Wireless Regulatory Notice

This device incorporates an ESP32-S3-PICO-1 wireless module that transmits in the 2.4 GHz ISM band, making it an intentional radiator under radio-frequency regulations worldwide (including FCC Part 15 Subpart C in the United States, and the Radio Equipment Directive 2014/53/EU in the European Union).
Although the ESP32-S3-PICO-1 module itself carries pre-existing regulatory certifications (FCC, CE, and others), those module-level certifications do not automatically extend to a finished product that incorporates the module. The pre-certified module exemption permits individual hobbyists to build a limited number of devices for personal, experimental, or educational use without obtaining separate equipment authorisation.
Important Limitations
  • Assembled devices must not be sold, offered for sale, gifted, or otherwise distributed to third parties unless the finished product has been independently tested and granted its own equipment authorisation (e.g. FCC ID, CE marking with a Notified Body assessment) in the relevant jurisdiction.
  • Building this project for personal use in limited quantities is generally permitted under hobbyist and experimental-use provisions (e.g. FCC § 15.23), provided the device does not cause harmful interference.
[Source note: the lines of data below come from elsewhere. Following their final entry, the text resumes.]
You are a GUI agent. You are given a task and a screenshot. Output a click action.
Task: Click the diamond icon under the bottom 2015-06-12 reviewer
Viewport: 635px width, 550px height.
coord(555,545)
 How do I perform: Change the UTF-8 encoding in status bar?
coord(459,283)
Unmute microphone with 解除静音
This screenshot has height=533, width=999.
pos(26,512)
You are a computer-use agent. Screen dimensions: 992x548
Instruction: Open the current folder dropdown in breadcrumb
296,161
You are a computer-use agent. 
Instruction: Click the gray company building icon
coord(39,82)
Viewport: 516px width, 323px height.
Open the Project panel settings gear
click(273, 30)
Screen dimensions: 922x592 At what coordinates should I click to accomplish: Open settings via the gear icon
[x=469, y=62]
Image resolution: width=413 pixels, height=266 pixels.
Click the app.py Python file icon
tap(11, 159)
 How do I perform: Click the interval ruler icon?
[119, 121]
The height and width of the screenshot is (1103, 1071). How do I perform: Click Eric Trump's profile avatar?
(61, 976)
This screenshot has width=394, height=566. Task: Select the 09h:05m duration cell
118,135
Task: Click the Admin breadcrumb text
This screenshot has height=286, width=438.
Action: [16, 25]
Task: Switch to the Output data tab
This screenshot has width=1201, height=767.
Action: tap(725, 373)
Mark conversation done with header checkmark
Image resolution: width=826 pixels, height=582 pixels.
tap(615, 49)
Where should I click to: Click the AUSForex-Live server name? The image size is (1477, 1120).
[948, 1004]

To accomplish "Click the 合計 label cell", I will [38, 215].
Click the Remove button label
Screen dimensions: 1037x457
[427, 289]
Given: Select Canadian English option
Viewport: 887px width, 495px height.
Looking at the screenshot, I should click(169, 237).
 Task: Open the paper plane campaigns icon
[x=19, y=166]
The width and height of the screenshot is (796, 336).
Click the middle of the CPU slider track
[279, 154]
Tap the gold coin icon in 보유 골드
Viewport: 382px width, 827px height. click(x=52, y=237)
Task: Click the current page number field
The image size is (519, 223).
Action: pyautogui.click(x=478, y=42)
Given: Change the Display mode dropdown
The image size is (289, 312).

  • Regulatory requirements vary by country. Builders outside the United States should consult their national radio-frequency authority for applicable rules.
Builder’s Responsibility
It is the builder’s sole responsibility to ensure that any device constructed from these designs complies with all applicable radio-frequency regulations in their jurisdiction. The author provides these designs for personal, educational, and hobbyist use and makes no representation that a device built from them satisfies the regulatory requirements for commercial distribution.